• _Exercise goal_
Can you carry on the piece about English devolution and combined authorities below from where it stops, ignoring the listing that follows it?

Greater Manchester Combined Authority (GMCA), as it happens, was the first of these new devolution models to have been launched – by the Labour Government back in 2011, although its actual Treasury-negotiated ‘City Deal’ didn’t happen until November 2014, shortly after the Scottish independence referendum. It established the pattern, though, for the now 10 CAs – 8 Mayoral, 2 (West Yorkshire and the North East) currently non-mayoral – set up by two or more neighbouring councils wishing to co-ordinate responsibilities and powers over services such as transport, skills training, economic development, housing and social care.
However, since the most recently created, North of Tyne, was in November 2018, the policy has effectively stalled. The October 2019 Queen’s Speech promised a White Paper with plans for “unleashing regional potential in England”, replicated almost verbatim on p.29 of the Conservative Manifesto: “full devolution across England … so that every part of our country has the power to shape its own destiny.”
“Full devolution across England” – or have things gone backwards?
In normal times one would now turn straight to the Institute for Government’s Policy Tracker for the first 100 days of the Johnson Government. As comprehensive as ever, it compared ‘Commitment’ to ‘Current status’ for some 28 policy fields – one of which was to “Publish an English Devolution White Paper” … “Yet to commence”.
In fairness, it was far from the only such pledge, and the first Covid cases had been diagnosed about halfway through the 100 days. Understandably, the agenda changed, as in July did the proposed title – to the ‘Local Economic Recovery and Devolution White Paper’, though the envisaged content and appearance dates stayed as vague as ever. Through the summer it was to be September, then the Conservative Conference in October, then “Autumn”, then “on the back burner, pending a rethink” or simply “in due course”.
But, while ministers did their thing, local councillors recalled Robert Jenrick, Housing, Communities & Local Government Secretary, opining that he saw no “long-term future” for two-tier local government. Cue serious speculation about just how large and non-local single-tier ‘local’ authorities might be – 300,000 minimum? 500,000? 1 million? – drawing lines on maps and speculating about how many fewer councillors there might be.

• _Listed records_
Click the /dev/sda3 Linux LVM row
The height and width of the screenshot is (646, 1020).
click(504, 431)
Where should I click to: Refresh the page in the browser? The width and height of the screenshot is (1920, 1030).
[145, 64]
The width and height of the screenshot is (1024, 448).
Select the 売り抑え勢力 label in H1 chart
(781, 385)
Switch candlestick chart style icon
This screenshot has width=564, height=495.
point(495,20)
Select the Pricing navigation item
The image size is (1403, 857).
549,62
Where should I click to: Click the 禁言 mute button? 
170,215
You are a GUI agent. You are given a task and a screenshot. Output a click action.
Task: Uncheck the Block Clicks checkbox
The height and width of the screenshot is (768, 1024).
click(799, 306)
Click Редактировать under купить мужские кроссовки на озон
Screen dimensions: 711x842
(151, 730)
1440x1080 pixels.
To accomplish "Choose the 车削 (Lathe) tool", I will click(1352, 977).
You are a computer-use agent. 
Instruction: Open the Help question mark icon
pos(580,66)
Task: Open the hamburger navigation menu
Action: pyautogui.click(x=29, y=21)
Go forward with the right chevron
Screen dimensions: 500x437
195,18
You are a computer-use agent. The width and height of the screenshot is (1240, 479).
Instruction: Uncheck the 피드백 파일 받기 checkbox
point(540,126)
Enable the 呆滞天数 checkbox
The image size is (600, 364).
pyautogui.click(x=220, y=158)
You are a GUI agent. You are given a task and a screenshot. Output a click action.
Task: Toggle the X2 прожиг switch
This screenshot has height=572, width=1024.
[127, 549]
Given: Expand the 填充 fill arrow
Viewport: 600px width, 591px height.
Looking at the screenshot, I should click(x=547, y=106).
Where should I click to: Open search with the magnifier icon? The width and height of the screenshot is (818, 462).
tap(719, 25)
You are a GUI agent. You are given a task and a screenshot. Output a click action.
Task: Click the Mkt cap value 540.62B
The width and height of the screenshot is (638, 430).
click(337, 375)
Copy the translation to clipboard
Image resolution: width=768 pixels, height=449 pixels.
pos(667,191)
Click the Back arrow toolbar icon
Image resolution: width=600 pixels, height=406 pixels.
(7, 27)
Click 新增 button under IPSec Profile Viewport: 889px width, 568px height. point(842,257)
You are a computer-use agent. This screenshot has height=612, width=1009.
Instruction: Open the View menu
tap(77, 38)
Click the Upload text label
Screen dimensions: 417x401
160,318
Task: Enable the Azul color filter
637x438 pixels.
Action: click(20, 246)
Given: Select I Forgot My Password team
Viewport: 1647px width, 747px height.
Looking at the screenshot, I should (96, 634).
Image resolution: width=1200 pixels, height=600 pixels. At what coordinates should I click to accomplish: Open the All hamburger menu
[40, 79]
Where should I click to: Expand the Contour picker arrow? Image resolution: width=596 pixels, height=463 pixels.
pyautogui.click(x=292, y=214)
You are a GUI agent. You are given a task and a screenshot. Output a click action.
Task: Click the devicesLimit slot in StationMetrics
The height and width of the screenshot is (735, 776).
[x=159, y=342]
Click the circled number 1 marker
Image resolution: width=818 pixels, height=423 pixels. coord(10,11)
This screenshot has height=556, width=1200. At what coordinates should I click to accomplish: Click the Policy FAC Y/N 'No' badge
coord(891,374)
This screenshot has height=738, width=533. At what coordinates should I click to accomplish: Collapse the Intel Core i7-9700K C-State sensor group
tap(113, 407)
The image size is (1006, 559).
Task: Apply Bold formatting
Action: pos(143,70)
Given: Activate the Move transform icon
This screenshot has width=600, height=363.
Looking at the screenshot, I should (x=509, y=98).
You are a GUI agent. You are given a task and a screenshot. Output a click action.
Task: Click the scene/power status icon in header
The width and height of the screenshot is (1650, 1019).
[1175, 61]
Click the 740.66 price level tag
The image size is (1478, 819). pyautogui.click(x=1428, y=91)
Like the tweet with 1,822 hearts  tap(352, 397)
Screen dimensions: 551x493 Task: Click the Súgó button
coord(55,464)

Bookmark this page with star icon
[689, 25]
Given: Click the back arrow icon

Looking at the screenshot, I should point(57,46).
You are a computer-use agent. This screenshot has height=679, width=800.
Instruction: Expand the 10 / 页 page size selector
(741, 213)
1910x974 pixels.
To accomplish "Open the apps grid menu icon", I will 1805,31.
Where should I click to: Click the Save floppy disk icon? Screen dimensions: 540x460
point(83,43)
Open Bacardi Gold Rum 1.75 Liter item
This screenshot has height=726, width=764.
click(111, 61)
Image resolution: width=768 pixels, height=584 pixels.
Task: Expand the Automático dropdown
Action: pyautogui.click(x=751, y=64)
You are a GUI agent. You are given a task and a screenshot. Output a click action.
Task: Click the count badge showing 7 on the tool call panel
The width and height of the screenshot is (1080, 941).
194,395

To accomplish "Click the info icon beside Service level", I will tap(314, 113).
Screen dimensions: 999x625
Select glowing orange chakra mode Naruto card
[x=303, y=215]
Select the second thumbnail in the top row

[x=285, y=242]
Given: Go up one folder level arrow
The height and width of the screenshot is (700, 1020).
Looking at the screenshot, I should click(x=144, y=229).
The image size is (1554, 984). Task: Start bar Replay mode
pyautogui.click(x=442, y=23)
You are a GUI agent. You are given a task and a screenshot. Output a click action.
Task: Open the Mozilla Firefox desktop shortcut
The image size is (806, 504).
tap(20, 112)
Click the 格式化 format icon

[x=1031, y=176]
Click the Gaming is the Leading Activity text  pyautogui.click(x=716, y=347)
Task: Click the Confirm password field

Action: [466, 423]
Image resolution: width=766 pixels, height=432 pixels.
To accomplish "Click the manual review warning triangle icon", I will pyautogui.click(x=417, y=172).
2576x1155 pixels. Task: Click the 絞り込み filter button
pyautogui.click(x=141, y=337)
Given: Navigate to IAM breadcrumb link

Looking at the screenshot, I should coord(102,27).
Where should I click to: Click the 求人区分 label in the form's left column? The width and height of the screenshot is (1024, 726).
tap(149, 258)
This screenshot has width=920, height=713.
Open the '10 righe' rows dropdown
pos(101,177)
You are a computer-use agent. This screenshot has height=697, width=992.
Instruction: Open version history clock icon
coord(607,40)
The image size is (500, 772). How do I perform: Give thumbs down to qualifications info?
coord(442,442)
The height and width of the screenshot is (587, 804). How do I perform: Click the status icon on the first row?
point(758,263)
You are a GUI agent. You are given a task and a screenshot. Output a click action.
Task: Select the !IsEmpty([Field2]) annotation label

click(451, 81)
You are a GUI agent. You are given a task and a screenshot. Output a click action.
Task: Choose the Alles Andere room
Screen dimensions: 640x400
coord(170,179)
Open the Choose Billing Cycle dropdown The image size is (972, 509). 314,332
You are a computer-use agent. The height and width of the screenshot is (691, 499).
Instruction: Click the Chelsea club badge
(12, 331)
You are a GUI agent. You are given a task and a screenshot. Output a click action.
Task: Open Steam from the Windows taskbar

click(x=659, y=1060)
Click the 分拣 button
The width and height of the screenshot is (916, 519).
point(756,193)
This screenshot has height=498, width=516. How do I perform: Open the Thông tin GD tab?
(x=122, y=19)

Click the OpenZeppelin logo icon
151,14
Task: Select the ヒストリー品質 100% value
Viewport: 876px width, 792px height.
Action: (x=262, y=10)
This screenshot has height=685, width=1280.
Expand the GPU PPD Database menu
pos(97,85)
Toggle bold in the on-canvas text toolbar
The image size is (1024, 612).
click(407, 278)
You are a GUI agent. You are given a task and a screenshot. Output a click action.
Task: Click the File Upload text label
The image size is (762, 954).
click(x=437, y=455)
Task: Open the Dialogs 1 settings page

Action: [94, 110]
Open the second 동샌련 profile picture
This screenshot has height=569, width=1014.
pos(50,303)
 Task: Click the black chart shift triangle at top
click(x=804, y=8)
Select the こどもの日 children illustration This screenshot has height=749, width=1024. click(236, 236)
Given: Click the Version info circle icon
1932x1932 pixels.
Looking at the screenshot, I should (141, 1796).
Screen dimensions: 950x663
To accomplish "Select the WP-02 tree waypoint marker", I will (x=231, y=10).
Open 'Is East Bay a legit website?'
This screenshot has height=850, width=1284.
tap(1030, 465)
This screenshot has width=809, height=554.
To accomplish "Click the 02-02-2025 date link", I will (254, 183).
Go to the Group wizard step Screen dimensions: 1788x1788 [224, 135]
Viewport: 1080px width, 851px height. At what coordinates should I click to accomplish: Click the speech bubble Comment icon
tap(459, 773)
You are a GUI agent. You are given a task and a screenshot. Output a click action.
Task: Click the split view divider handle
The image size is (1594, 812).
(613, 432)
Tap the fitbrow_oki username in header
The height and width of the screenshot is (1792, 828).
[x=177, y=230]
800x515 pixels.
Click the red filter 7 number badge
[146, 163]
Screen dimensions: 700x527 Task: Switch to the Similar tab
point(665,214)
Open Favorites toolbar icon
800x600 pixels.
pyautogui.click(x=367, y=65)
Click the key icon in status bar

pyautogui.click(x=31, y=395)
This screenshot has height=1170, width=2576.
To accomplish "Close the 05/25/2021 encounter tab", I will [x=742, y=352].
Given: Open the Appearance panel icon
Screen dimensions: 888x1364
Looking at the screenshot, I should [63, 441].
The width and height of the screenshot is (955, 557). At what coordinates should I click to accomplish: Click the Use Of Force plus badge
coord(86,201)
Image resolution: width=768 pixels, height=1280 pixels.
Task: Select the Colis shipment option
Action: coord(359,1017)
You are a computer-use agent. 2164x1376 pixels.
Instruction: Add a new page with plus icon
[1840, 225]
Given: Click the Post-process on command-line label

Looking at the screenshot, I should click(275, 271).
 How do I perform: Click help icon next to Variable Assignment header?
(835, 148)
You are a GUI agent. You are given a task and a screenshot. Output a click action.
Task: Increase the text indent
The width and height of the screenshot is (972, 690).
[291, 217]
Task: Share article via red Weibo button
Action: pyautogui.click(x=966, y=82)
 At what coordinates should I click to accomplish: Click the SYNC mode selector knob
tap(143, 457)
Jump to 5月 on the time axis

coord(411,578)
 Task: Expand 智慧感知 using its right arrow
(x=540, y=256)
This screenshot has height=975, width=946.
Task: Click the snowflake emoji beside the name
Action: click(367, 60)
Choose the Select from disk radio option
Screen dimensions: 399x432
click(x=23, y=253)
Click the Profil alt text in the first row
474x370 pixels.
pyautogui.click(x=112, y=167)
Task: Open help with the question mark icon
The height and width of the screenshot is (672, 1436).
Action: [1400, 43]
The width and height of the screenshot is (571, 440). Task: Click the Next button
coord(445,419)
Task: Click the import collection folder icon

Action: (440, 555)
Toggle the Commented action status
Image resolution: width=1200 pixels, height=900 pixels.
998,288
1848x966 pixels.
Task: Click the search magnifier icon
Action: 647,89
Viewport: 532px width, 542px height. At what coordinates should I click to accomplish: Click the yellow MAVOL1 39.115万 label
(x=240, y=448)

• _Task answer_
Meanwhile, ministers specifically responsible for local government came and went – one, Simon Clarke, just possibly, I suggested in these columns, because he became overly enthusiastic about anything describable as “the greatest decentralisation of power in our modern history”.
I may have been wrong in detail, but right in practice. For Sir Bob Kerslake, former Head of the Home Civil Service and Chair of the UK2070 Commission, recently reckoned the White Paper is “postponed until 2021 – and the local government reforms scaled back. Its emphasis will be less on devolution – it does feel like it has gone backwards” – and recently, it seems, at gathering speed.
First it was Scotland, with the self-isolating PM struggling to explain which kind of devolution was disastrous and which he supported, and then clarifying completely that, come the end of this lockdown, there would be no repeat of Barbirolli Square. Quite simply, “there will be no negotiation with local leaders”.
Chris Game is an INLOGOV Associate, and Visiting Professor at Kwansei Gakuin University, Osaka, Japan. He is joint-author (with Professor David Wilson) of the successive editions of Local Government in the United Kingdom, and a regular columnist for The Birmingham Post.